Records supplied Block Start
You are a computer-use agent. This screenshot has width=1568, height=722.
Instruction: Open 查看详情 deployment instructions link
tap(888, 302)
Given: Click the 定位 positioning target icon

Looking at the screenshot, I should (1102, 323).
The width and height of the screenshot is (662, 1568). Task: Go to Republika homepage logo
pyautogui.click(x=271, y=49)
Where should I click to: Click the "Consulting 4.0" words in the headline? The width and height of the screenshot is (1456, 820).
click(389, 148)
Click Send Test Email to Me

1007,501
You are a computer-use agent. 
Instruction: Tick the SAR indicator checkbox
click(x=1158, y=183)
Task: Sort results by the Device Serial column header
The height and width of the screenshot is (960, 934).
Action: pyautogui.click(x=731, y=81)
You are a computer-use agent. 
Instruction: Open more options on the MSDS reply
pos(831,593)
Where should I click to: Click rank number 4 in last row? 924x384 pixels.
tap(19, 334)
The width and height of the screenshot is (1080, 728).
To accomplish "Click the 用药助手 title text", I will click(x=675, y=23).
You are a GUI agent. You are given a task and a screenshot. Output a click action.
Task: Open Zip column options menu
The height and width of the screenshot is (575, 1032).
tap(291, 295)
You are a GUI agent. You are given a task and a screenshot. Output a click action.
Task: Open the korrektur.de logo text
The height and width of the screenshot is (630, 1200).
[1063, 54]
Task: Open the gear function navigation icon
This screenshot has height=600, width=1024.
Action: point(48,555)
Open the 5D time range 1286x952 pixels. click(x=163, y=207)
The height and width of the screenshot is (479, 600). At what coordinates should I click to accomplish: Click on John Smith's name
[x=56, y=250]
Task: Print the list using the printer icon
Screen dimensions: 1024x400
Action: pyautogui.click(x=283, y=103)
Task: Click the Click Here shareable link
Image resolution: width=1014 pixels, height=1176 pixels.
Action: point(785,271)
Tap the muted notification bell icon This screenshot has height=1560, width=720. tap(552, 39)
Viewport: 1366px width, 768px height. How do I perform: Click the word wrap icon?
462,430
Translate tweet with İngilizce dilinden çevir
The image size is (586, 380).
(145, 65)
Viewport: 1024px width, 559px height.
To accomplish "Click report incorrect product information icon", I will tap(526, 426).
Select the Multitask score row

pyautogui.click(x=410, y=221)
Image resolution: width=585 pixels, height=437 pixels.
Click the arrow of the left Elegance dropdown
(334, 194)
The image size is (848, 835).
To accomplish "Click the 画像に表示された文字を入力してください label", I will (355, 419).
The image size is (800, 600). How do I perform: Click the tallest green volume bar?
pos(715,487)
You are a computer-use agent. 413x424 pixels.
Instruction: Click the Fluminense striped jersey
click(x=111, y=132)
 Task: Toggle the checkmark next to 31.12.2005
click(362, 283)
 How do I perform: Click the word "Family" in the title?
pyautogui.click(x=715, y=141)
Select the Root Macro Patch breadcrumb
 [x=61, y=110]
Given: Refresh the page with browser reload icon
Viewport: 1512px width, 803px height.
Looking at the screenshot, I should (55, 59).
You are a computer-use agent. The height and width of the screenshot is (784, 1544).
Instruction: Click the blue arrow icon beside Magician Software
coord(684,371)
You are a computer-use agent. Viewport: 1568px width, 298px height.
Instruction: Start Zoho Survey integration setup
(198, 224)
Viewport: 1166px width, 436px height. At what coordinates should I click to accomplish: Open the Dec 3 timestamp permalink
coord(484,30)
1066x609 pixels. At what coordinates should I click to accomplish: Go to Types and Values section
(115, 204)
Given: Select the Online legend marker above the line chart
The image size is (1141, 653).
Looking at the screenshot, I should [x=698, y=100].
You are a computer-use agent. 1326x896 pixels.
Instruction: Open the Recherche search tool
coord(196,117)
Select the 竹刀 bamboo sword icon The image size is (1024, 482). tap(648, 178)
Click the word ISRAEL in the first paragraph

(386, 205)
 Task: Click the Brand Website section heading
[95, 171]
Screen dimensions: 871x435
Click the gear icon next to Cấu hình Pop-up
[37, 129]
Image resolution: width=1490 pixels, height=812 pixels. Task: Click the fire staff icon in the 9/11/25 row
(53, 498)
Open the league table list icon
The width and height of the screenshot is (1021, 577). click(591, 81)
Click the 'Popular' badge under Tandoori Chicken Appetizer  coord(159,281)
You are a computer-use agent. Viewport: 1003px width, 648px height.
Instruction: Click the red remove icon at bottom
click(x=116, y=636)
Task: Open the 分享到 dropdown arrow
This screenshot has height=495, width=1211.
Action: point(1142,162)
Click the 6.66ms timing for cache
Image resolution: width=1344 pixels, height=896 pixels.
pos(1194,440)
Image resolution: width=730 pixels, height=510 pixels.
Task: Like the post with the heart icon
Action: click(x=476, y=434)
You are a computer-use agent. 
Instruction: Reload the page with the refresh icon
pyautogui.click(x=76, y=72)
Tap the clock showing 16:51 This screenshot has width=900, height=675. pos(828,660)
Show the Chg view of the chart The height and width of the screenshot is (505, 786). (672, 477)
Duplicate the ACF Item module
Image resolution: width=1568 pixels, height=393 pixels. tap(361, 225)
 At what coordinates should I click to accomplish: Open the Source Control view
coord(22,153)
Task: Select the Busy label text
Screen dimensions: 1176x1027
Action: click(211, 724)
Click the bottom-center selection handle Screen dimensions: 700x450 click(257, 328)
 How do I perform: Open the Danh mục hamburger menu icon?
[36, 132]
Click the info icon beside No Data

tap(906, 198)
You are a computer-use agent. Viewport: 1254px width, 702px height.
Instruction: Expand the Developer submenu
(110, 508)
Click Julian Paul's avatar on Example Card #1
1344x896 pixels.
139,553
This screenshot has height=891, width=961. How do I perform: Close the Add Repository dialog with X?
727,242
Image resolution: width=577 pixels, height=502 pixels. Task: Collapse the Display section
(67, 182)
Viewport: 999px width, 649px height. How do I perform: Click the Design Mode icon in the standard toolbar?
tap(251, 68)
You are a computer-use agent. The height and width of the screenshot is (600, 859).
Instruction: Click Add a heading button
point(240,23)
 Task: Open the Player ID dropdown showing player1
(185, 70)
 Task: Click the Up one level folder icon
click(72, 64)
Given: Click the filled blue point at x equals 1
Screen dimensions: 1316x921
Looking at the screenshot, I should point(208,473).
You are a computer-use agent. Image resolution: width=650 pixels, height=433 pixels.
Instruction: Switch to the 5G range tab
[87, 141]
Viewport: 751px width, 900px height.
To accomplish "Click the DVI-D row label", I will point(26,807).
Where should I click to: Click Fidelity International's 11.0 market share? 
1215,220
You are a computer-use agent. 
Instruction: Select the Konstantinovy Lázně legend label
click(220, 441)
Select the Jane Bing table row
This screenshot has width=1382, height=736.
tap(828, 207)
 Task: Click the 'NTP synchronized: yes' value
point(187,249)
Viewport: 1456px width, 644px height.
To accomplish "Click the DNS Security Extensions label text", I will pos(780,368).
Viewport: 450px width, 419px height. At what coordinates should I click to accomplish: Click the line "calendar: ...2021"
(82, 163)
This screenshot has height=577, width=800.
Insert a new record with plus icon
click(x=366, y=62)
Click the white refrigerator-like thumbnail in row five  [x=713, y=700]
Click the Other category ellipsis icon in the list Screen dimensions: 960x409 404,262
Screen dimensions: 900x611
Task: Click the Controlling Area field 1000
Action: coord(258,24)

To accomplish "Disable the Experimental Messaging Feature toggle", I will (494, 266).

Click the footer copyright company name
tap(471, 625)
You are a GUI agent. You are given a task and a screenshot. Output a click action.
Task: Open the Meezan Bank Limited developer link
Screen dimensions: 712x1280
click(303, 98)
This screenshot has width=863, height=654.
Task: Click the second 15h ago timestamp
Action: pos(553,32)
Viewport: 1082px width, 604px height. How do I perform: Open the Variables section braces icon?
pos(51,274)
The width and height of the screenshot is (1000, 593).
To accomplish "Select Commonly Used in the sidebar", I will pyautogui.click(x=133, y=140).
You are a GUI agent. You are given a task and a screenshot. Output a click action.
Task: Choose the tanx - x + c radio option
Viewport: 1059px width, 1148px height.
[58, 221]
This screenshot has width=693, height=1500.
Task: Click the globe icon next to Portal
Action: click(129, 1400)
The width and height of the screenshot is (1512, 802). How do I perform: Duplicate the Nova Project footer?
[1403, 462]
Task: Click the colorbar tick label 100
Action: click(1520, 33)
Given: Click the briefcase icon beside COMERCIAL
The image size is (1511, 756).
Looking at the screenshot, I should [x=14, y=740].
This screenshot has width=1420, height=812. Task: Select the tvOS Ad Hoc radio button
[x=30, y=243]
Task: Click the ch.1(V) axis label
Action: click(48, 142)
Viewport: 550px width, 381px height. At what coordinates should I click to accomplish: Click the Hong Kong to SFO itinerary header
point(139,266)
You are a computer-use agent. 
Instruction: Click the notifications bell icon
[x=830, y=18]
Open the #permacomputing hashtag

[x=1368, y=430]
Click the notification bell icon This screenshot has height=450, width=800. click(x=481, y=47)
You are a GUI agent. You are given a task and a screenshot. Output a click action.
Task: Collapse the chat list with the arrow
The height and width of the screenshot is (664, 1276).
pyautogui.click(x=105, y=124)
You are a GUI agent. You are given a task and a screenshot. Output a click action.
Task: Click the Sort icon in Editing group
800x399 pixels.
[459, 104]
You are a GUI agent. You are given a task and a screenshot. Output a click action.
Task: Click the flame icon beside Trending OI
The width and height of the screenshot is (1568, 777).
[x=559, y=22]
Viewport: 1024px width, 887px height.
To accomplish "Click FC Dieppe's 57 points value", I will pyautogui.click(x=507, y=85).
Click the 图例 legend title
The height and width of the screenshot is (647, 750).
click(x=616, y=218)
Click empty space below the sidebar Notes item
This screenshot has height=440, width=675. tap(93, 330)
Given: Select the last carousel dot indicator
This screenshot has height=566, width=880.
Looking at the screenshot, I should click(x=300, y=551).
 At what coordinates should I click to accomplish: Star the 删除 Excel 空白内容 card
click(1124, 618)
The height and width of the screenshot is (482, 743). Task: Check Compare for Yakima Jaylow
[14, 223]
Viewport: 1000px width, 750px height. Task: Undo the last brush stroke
Records supplied Block End
Work to complete:
Of the lines above, output exactly those from the line bearing "Screen dimensions: 1176x1027" through the line bearing "You are a computer-use agent. Viewport: 1254px", inclusive.

Your response:
Screen dimensions: 1176x1027
Action: click(211, 724)
Click the bottom-center selection handle Screen dimensions: 700x450 click(257, 328)
 How do I perform: Open the Danh mục hamburger menu icon?
[36, 132]
Click the info icon beside No Data

tap(906, 198)
You are a computer-use agent. Viewport: 1254px width, 702px height.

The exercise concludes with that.